If 4Motion means four-wheel drive, what’s this Bluemotion all about?
Nothing to do with four-wheel drive - or going fast. It’s Volkswagen’s ecological brand applied to the most efficient and economical models in each range, so probably should have been called Greenmotion. A Passat Bluemotion was unveiled at the Geneva show and other versions will follow.
So how green, sorry, blue is this Polo?
According to Volkswagen, it will manage 72mpg, 9 mpg more than the next greenest Polo. Which means that even though the tank only holds a modest 45 litres of fuel, you could realistically expect to cover 700 miles between fills. And the 102g/km of CO2 it produces makes it even less harmful to the environment than the hybrid Toyota Prius. To ram the point home, VW flooded Geneva with 102 Polo Bluemotions during the recent motor show.
What’s the secret?
No secret, just the same recipe Volkswagen used on the old 3.0-litre Lupo a few years back. That’s 3.0 litres per 100km in case you’d forgotten, not 3.0 litres of swept volume. So the Bluemotion uses the Polo’s existing 1.4-litre TDI triple, but adds a variable geometry blower to improve torque just above idle. The 3.0-litre Lupo used lightweight materials to cut weight but there’s nothing like that going on here, although the base model comes without air-conditioning and the kerbweight is a commendable 1084kg. The five-speed manual box features taller than usual gearing and the lightweight alloy wheels wear special low rolling resistance rubber that look uncannily like the Goodyear Polyglas crossplies fitted to late 60’s American muscle cars. Let’s hope they’re a bit grippier…
Presumably that flush grille plays some sort of part?
Yes - the grille, front bumper and rear lip spoiler are all the result of wind-tunnel work although the drag co-efficient can’t be that much different. Inside the Bluemotion receives unique seat trims and blue interior lighting and a multifunction computer to help you keep tabs on your fuel consumption.
Does it drive like a regular planet-killing Polo?

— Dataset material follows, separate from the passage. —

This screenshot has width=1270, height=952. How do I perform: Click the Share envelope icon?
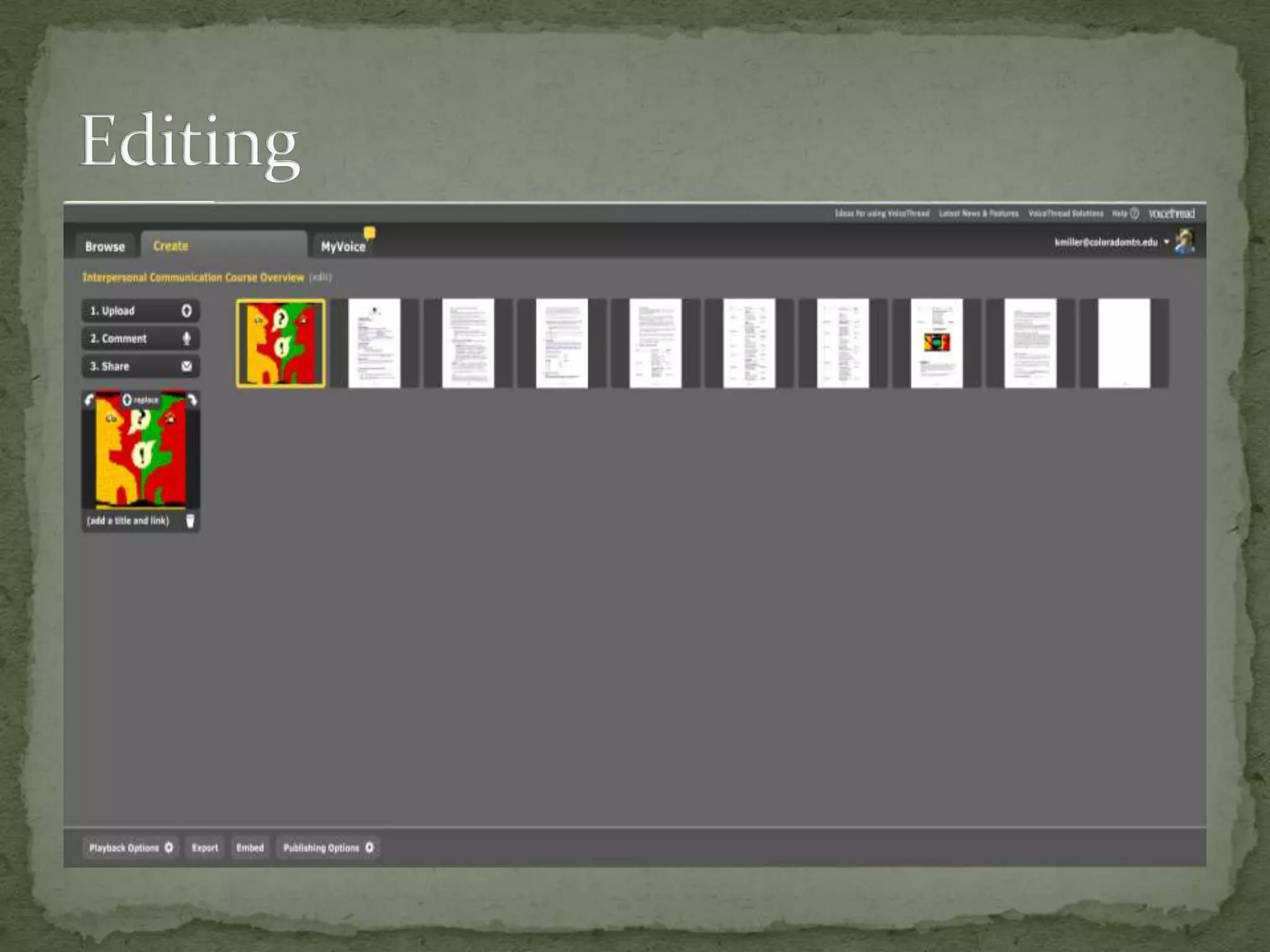(x=186, y=366)
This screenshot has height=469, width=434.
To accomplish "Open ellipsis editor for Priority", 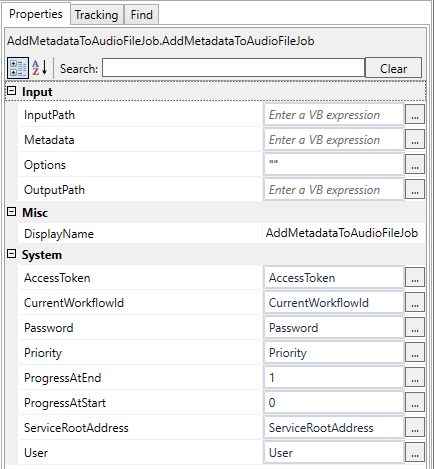I will pyautogui.click(x=415, y=352).

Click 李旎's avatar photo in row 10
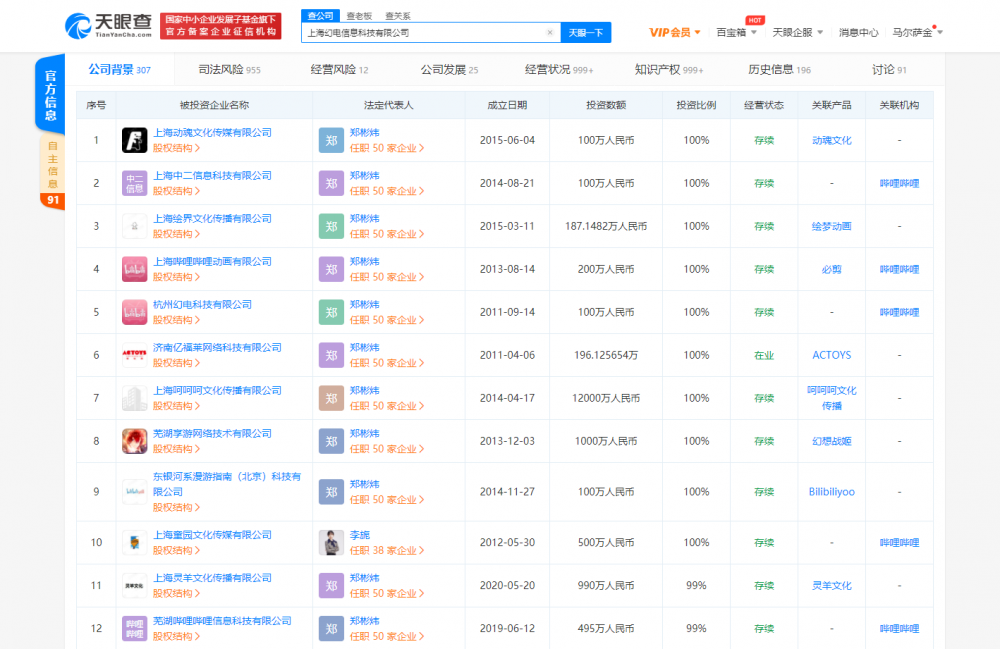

It’s certainly noisy, a mixture of wind and engine roar although no sound proofing has been removed. And the super tall gearing takes some getting used to, particularly as the engine doesn’t really start working until past 2000rpm. So you frequently find yourself needing a lower gear than you’d anticipated when entering roundabouts and rolling out of junctions. But once you work out how to get the most out of the engine’s 144lb ft, and the l-o-n-g gears by concentrating on the 2-3000rpm sweet spot, it starts to make sense. More sense than the 12.8sec 0-62mph time suggests, in fact. And thankfully those eco-warrior tyres aren’t as bad as they look and don’t just wash out into understeer at the first sniff of a corner. They actually contribute to the Polo’s supple ride.
And what about this Passat Bluemotion you said was unveiled at Geneva?
Fast it isn’t, which is no surprise given it’s powered by a 105bhp TDI engine. But it does do 55.4mpg and produces 137g/km of CO2. The best the next greenest Passat can do is 50.4mpg and 148g/km, but that’s what you’re stuck with for now because the Bluemotion version doesn’t arrive here until Christmas.
At an estimated £11,500 when it arrives here in July (within £250 of an equivalent ordinary Polo TDI), the Polo Bluemotion is bound to find fans. But unless you’re hell-bent on minimising your carbon footprint, the sums don’t really add up. The difference in fuel bills between the 72mpg Polo Bluemotion and an ordinary 63mpg Polo TDI would be just £80 per year for the average driver, although company car users would save a few pounds on tax. It’s a good effort but it’s no miracle worker.